As T cells made up more than half the cells in their analysis, the researchers re-clustered them to identify six groups of T cells. With age, the portion of these cells shifted. Cord blood contained largely naïve T cells, the portion of which then declined with age to about 25 percent. At the same time, the frail group had a higher proportion of CD4+ central memory T cells, while the healthy older adult group had more CD8+ central memory T cells and more T regulatory cells.
The researchers additionally examined the trajectories of immune cell types with aging. Memory T cells, for instance, began along one path that then split in three. Cord blood CD4+ central memory T cells concentrated on the early pre-split path, while about 60 percent of such cells from young donors fell along the first of the split paths and a quarter along a second path after the split.
But CD4+ central memory T cells from older healthy and frail individuals followed a different pattern. Most cells from healthy older individuals clustered along the early path or along the first post-split path, while cells from frail individuals fell along the second and third post-split paths.
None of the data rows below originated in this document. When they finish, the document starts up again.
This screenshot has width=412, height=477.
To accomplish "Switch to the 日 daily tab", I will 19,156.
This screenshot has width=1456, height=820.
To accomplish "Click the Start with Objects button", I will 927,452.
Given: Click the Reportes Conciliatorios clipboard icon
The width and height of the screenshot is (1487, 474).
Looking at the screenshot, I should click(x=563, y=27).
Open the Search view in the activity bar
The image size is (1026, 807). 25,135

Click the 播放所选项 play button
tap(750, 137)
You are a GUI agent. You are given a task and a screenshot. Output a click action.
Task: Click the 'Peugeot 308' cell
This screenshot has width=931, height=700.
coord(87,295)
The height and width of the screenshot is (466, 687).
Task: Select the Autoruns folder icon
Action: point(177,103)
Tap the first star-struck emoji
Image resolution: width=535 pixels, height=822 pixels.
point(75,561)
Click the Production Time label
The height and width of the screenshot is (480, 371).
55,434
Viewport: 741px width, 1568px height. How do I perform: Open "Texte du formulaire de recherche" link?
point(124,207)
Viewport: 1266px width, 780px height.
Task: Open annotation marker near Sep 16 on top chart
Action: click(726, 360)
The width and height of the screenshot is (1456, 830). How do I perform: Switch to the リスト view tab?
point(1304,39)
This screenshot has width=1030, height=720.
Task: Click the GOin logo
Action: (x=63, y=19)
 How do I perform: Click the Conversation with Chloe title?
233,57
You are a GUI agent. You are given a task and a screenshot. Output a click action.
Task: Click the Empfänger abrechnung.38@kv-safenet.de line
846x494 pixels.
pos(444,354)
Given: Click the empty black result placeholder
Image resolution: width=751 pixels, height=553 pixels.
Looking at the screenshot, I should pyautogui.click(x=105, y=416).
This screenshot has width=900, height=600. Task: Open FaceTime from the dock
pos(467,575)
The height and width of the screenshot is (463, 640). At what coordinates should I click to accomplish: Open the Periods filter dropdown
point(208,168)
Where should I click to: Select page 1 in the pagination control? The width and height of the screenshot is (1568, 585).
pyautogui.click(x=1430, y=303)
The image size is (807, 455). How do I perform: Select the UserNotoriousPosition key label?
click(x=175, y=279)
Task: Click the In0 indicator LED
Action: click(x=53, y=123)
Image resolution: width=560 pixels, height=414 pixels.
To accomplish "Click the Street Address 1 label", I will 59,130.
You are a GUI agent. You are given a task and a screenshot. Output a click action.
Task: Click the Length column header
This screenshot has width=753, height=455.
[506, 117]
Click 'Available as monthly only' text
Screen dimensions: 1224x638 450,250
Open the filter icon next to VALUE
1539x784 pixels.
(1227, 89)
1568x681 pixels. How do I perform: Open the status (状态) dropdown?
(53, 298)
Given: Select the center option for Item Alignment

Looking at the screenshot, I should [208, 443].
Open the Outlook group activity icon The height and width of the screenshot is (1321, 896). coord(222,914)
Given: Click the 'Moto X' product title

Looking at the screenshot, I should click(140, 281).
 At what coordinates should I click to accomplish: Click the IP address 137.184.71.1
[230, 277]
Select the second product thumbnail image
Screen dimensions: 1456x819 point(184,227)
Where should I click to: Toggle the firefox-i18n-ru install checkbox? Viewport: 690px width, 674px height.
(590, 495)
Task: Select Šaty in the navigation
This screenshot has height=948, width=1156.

The CD4+ central memory T cells from frail individuals further had upregulated genes associated with the MHC II complex and T cell inhibition, which the researchers noted could indicate senescence and repression.
When the researchers conducted another round of clustering analysis, this time of monocytes, they uncovered a new cluster of monocytes specific to the frail individuals. These cells had increased expression of NEAT1, MALAT1, and a number of genes linked to inflammatory response and aging, and had decreased expression of genes involved in exocytosis, myeloid cell activation, and apoptosis. NEAT1, in particular, is associated with an inflammatory response and cell senescence.
"These findings potentially imply these frailty-specific monocytes were related to the deterioration of the immune status and unhealthy condition of frail patients," the researchers wrote.